À travers l’histoire politique du souvenir d’Ambroise, saint évêque et patron de la ville de Milan, on visera une analyse critique de la notion de religion civique et, plus globalement, de l’articulation entre souveraineté et sacralité. S’appuyant sur les acquis d’une recherche individuelle et d’une réflexion collective [1], le cours tentera de mettre en forme, sur le mode de l’enquête généalogique, et dans la perspective d’un livre à paraître, une histoire de la disponibilité sociale d’une mémoire disputée.

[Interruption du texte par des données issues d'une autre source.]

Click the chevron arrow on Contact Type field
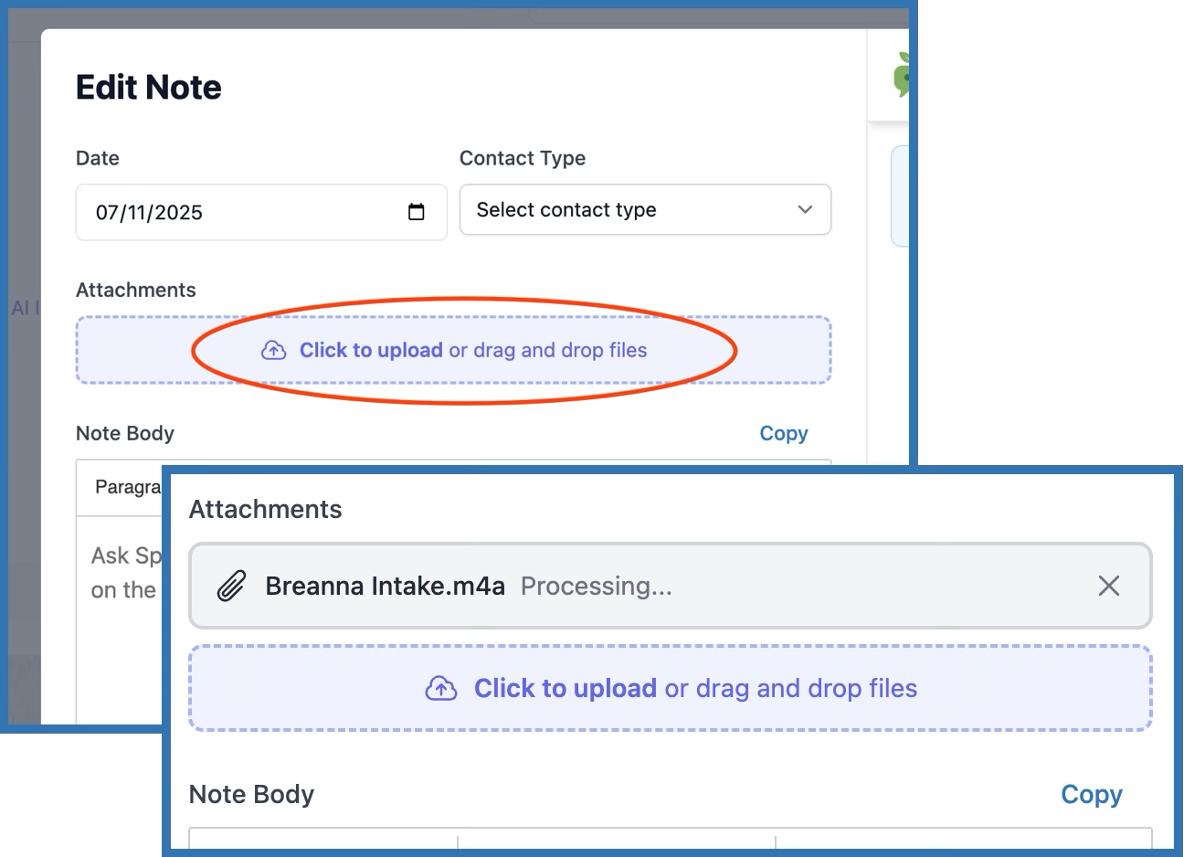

Les XIIe et XIIIe siècles constituent la période cruciale d’invention de la tradition ambrosienne, mais en perçant cette strate communale, l’archéologie du souvenir bute rapidement sur une première couche de sédimentation mémorielle durant la période carolingienne, qui comporte elle-même des traces d’un passé plus ancien, faisant signe vers le temps d’Ambroise lui-même. Soumise à la tentation régressive que commande ici le motif archéologique, l’écriture de cette histoire affronte donc certains défis narratifs. Peut-on la raconter autrement que comme la chronique heurtée des manipulations du souvenir, chaque époque inventant le saint Ambroise dont elle a politiquement besoin ? Au patron des libertés civiques de l’époque communale succéderait le héros cavalier des seigneurs de Milan dont la militarisation du souvenir peinerait à neutraliser la charge subversive d’une mémoire disputée. Elle éclaterait à nouveau lors de la « République ambrosienne » des années 1447-1449, ouvrant une brèche dans l’unanimisme de façade et poussant ceux qui prétendent se passer de princes à s’abriter à l’ombre de ce grand nom. De là l’affaiblissement relatif de la remémoration ambrosienne au temps du principat restauré des Sforza, avant qu’au XVIe siècle l’archevêque de Milan Charles Borromée ne la relève pour exalter celui qui devient alors un nouveau champion de la Contre-Réforme.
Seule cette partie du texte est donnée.